Joining colleagues from Prospect and other unions and pensioners’ organisations will be Dai Hudd, Deputy General Secretary of Prospect, the second largest civil service union.
He said: “The value of people’s pensions will be hit by up to 25% because of this change. That’s a cash cut of £15,000- £20,000 for the average civil service pensioner. Our judicial review is the only hope of blocking this move, which will save the government £6bn in 2014-15 alone.
“Prospect is taking this legal challenge because CPI is not a fair indicator of inflation for pensions uprating. CPI excludes housing costs like rent, mortgage payments and council tax, which affect pensioners like everyone else.

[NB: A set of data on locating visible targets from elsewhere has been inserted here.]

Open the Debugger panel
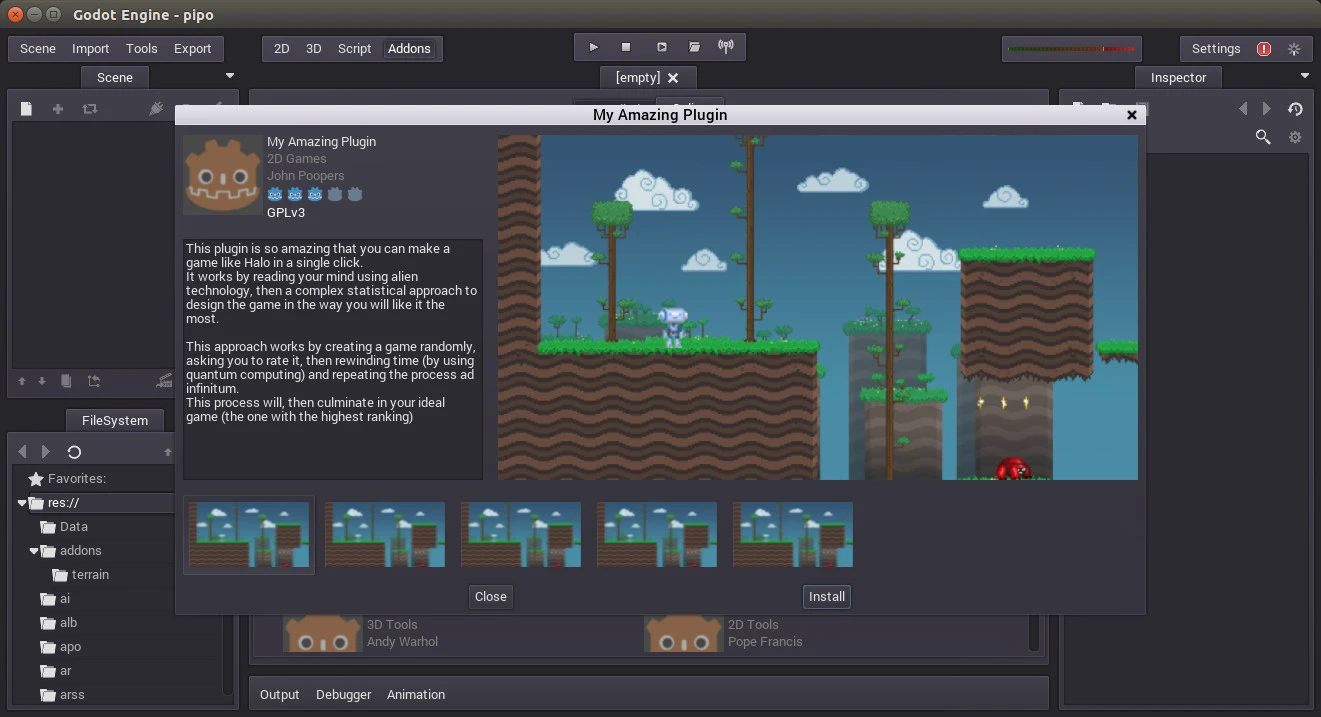The width and height of the screenshot is (1321, 717). click(x=343, y=693)
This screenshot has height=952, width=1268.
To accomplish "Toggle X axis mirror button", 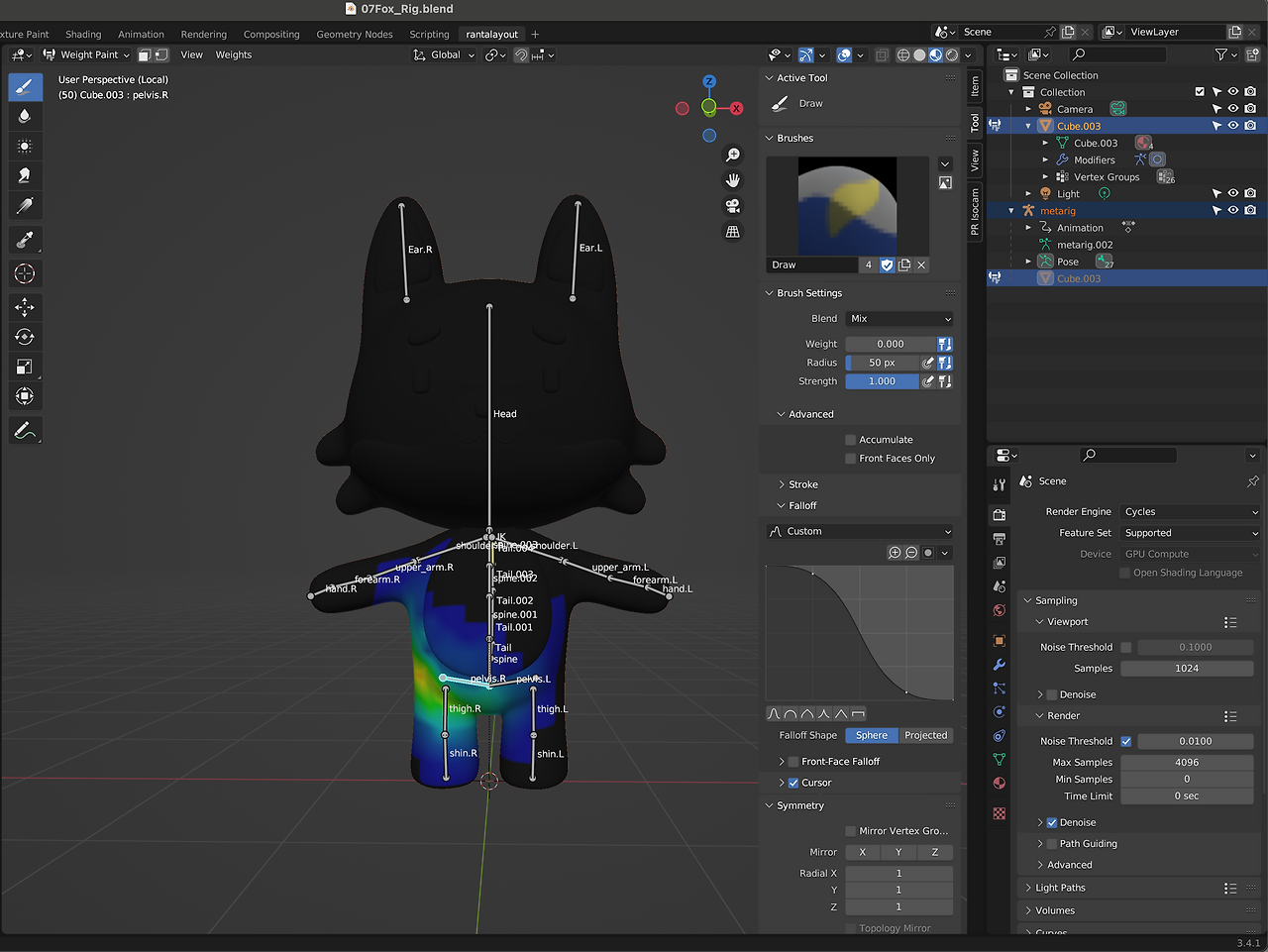I will [x=862, y=852].
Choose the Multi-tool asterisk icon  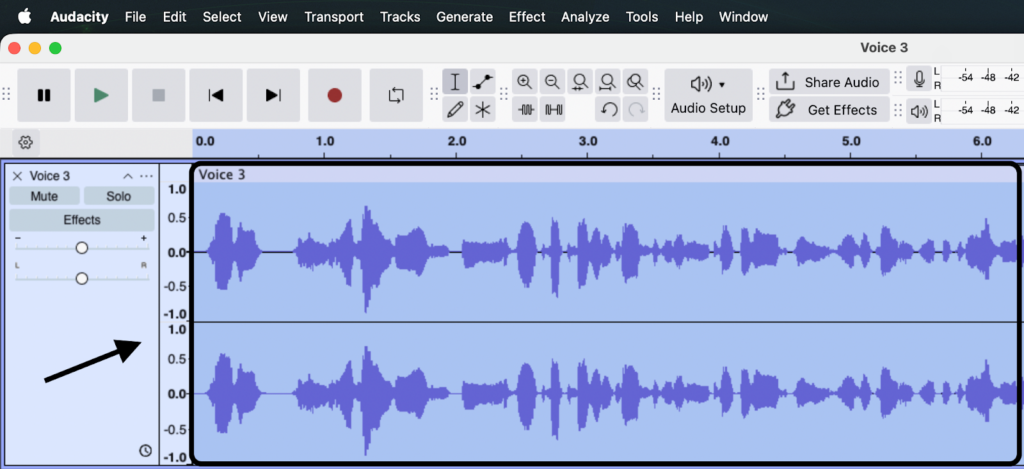pos(483,109)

“The CPI is calculated in a way that assumes that customers will switch to cheaper brands of goods rather than measuring the increase in their cost. Because CPI is normally around 1.2% lower than RPI, the value of a pension will be cut up to 25% over an individual’s lifetime.”
Hudd added: “Although this action is predominantly being taken by public sector unions, we are also anxious to highlight that millions of private sector workers and pensioners will be affected by this change.”

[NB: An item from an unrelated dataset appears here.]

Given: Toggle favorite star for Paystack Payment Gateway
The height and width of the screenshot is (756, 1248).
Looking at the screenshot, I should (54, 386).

Those with major employers like BT, BAE Systems and Babcock International have already been told their pensions will be uprated in line with CPI. Nationally private scheme members will lose around £73bn in benefits, according to the Department for Work and Pensions.
The other five claimants with Prospect are the FDA, GMB, Police Federation, National Association of Retired Police Officers and the Civil Service Pensioners’ Alliance. Protestors will assemble outside the Royal Courts of Justice in the Strand, London WC2A 2LL, at 9.45am.